And I write these words as a “Jerusalem Jew.” Every single one of my 70 or so trips to Israel has begun in Jerusalem. There is no place in the world that I love more or where I feel more at home. For me, Jerusalem is a city of unsurpassed beauty and palpable holiness. And I believe that the ties that bind the Jewish people to Jerusalem form the touchstone of Jewish civilization.
That being so, I am sickened by what is happening there and by Israel’s legislative and administrative blunders on Jerusalem over so many years.
While in recent days the immediate concern has been whether the “Flag March” should be permitted to take place in Jerusalem, and, if so, on what route, this so-called “March” is not the core issue.
The March itself, of course, is simply another in a long line of provocations by Itamar Ben Gvir, Lehava, and the assorted Kahanist crazies who support them.
They think that by shouting “Death to the Arabs” in the Old City, they will stir up enough unrest to reignite violence in Jerusalem and other mixed cities in Israel. Then Netanyahu, riding on a surge of Jewish nationalist sentiment, will win over a few defectors in the pro-change bloc, and, they hope, will then have the votes he needs to reclaim his rightful place as Israel’s one-and-only prime minister.
What this means, we now see, is that Netanyahu knew exactly what he was doing when he engineered the creation of the Religious Zionism party, with Ben Gvir as one of its leaders. Thanks to this maneuver, Ben Gvir made it into the Knesset. And as a bona fidelegislator with parliamentary immunity, he can stir up tensions on Jerusalem — that most sensitive of all issues — that otherwise would be ignored.
But the irony is that, in a sense, Ben Gvir is right when it comes to Jerusalem. The slogan of the marchers is: “We will demand the unification of Jerusalem forever.”
Well, yes. Jerusalem absolutely needs to be united. There is no mixed Jewish-Arab city in Israel that is less united.
But Ben Gvir is not looking to unify Jerusalem but to divide it; his goal is to foment hatred, provoke bloodshed, intimidate the Arab population, and ultimately drive the Arabs from the city.
And he can do all of this because he is building on more than a half century of bungled policy on Jerusalem by the government of Israel.
In 1967, following the Six Day War, Israel extended its jurisdiction over Jerusalem but did not formally annex the Jordanian part of the city. Then, in 1980, Israel passed a law effectively annexing East Jerusalem, with its more than 300,000 Arab residents.
I supported the unification of Jerusalem under Israeli sovereignty, although the international community did not, and neither did most of my friends in the leftist camp.
My view was that it makes sense to partition a country where two national groups have legitimate and competing claims of ownership, but it makes no sense to partition a city.
I argued then, and believe now, that for Jews, Jerusalem is the heart of the Jewish religious tradition, Israel’s eternal capital, and the religious and political center of the Jewish people. In the absence of Jerusalem, there is no Jewish faith and no Jewish future.

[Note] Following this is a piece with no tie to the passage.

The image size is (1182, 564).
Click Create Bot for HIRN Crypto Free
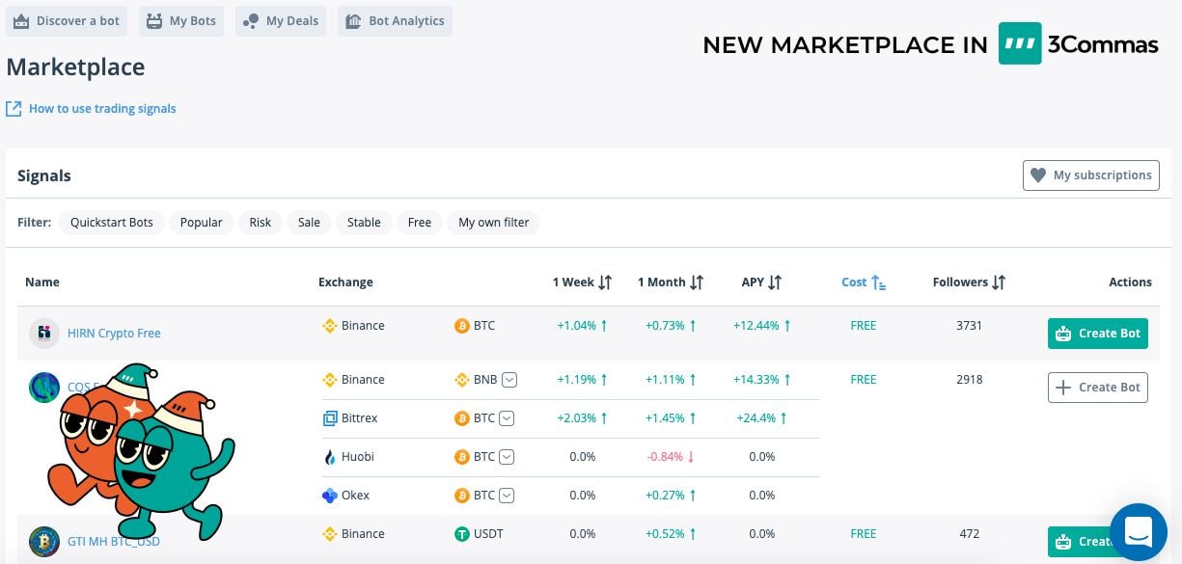[x=1097, y=334]
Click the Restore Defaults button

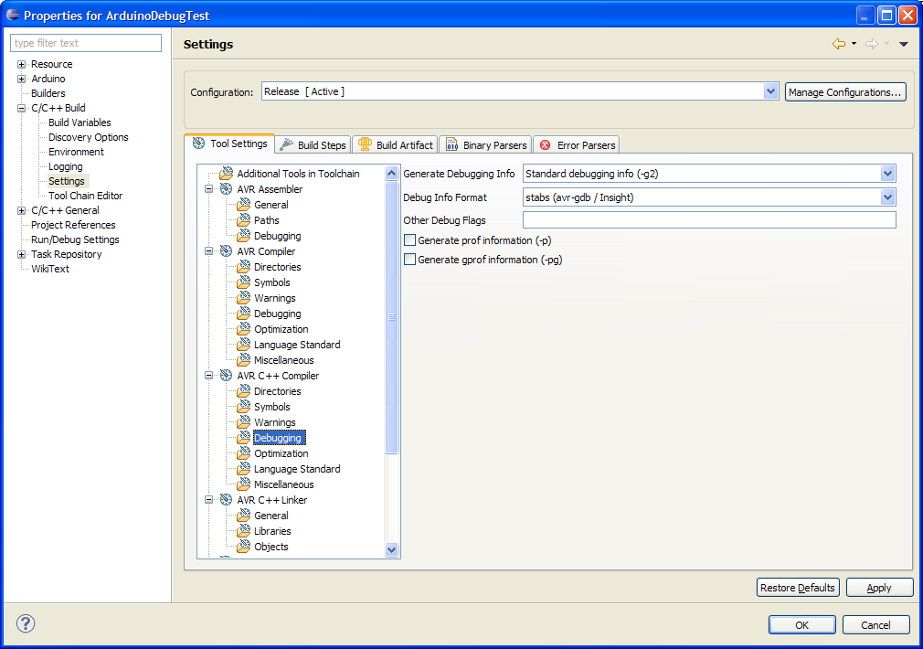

I believe as well that Israel’s task is to do what no other sovereign power in Jerusalem has ever done: Create a model of municipal coexistence and mutual understanding, and of true tolerance and religious liberty; a city where all residents are equal before the law, and where all have the same access to city services and to the political process.
And what of Palestinian aspirations? My position was that when both sides had foresworn violence and demonstrated readiness for peace, Israel’s representatives would offer political arrangements for Jerusalem that would meet the needs of all concerned. I did not know precisely what those arrangements would be, but I assumed that if Israel administered a united Jerusalem with fairness and sensitivity, it would have the credibility to offer answers that the other side would seriously consider.
That was the dream. And what did Israel do? Exactly and precisely the opposite of what I had hoped. It drove a stake into the heart of Jerusalem, separating east from west and Arab from Jew.
The original sin was the 1980 law, which granted the Arabs of East Jerusalem Israeli residency but not Israeli citizenship. It is true that they can request citizenship on an individual basis, but the administrative process for receiving it is so cumbersome and complex that it is essentially impossible to obtain.
What could it possibly mean to talk of a “unified Jerusalem” when Jews throughout the city are citizens of Israel, while Arabs in the eastern half are not? This discriminatory reality is a profound affront to Zionism and to Herzl’s vision for the Jewish state.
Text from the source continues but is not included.